右手にずしりと重く頑丈な紙袋を、左手にはバッグを持って夜の街を歩く。大学時代の友人の結婚式帰りという事もあり、心は弾んでいる。

親戚の式を除けば、ゲストとして出席した結婚式は今日が初めてだ。ヴァージンロードを淑やかに歩く美しい友人の横顔や、フラワーシャワーの花びらが舞う中満ち足りた新郎新婦の姿がとても素敵で印象に残った。プロフィールムービーでは行く先々で撮影したと思われる2人の写真に、2人の時間を確かに積み上げて今日があるのだなと羨望の眼差しを向けた。
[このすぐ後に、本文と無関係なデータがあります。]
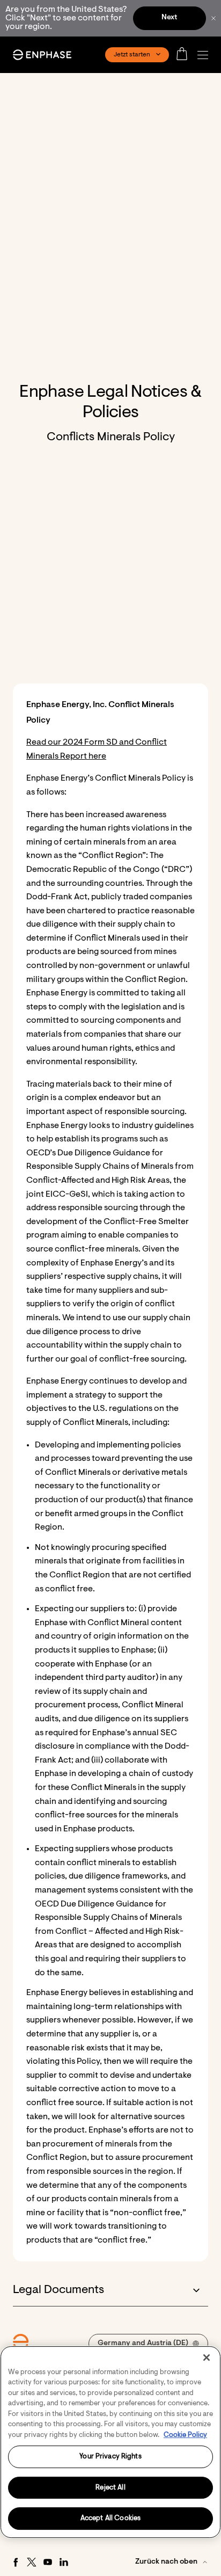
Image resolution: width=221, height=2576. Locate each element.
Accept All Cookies (110, 2518)
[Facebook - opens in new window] (16, 2562)
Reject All (110, 2487)
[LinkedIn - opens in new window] (64, 2562)
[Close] (206, 2357)
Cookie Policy (185, 2435)
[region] (110, 2442)
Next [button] (169, 17)
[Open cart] (185, 54)
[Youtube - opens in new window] (48, 2562)
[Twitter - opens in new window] (32, 2562)
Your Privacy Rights (110, 2456)
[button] (205, 55)
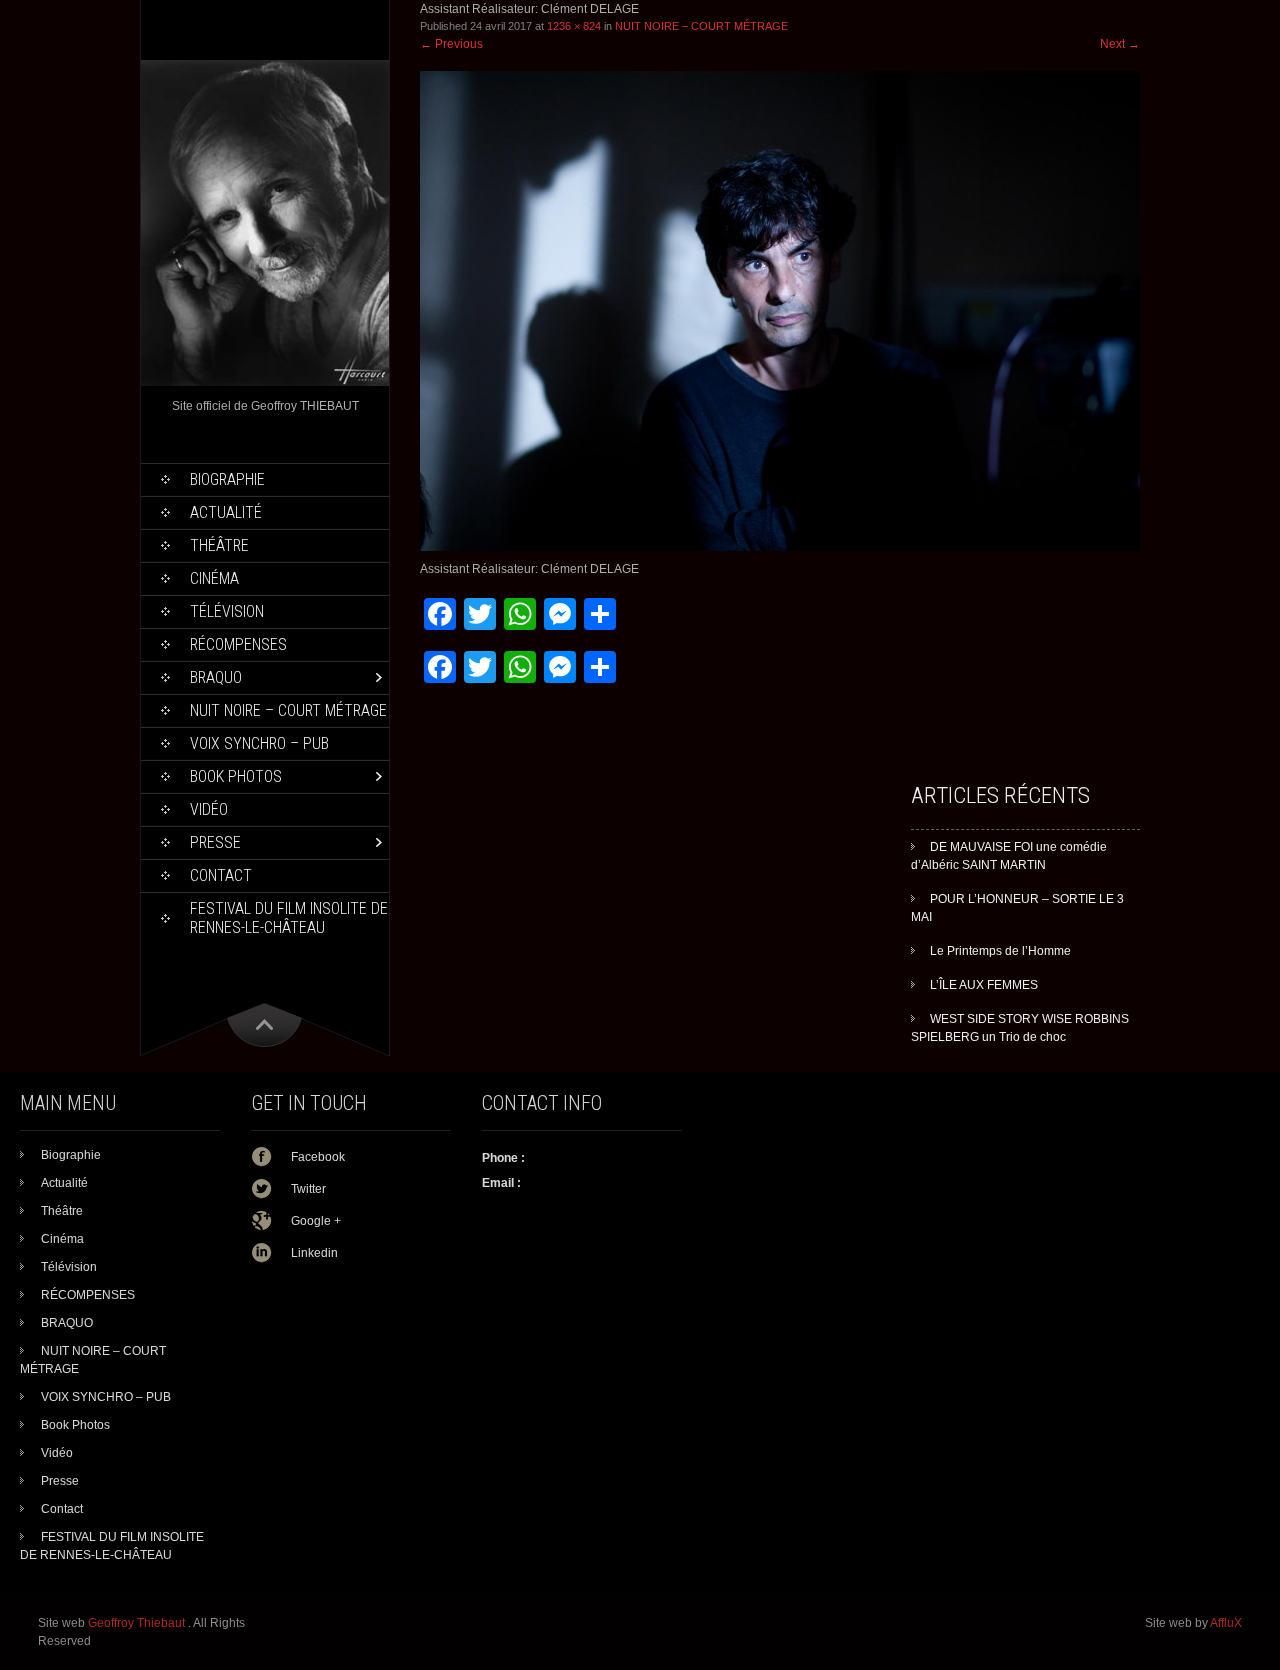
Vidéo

大学時代の友人達で一塊になったテーブルでは、新婦のお色直しのドレスの色当てクイズ何にした?という話からこの料理美味しいねと話が尽きる事は無かった。
そんななか、不意に友人の1人が照れたように切り出してきた。
「実はね、最近プロポーズされたの。まだ何時にするかは決まってないんだけど、結婚式やる予定なんだ。みんな来てくれる?」
その言葉に私達のテーブルがわぁと湧く。おめでとう!なんてプロボーズされたか聞いてもいい?結婚したらどこに住むの?祝福と様々な質問が飛び交い、一段落した頃にはもう1人実は私も…と小さく挙手をしたのだから驚いた。これが結婚ラッシュというやつかと身をもって感じた瞬間だ。

友人の新婦は勿論だが、結婚を控えたその2人がとても幸せそうで、素直に羨ましいと思った。そして、婚活しよう。いや、まずは彼氏からだと決意を固めた。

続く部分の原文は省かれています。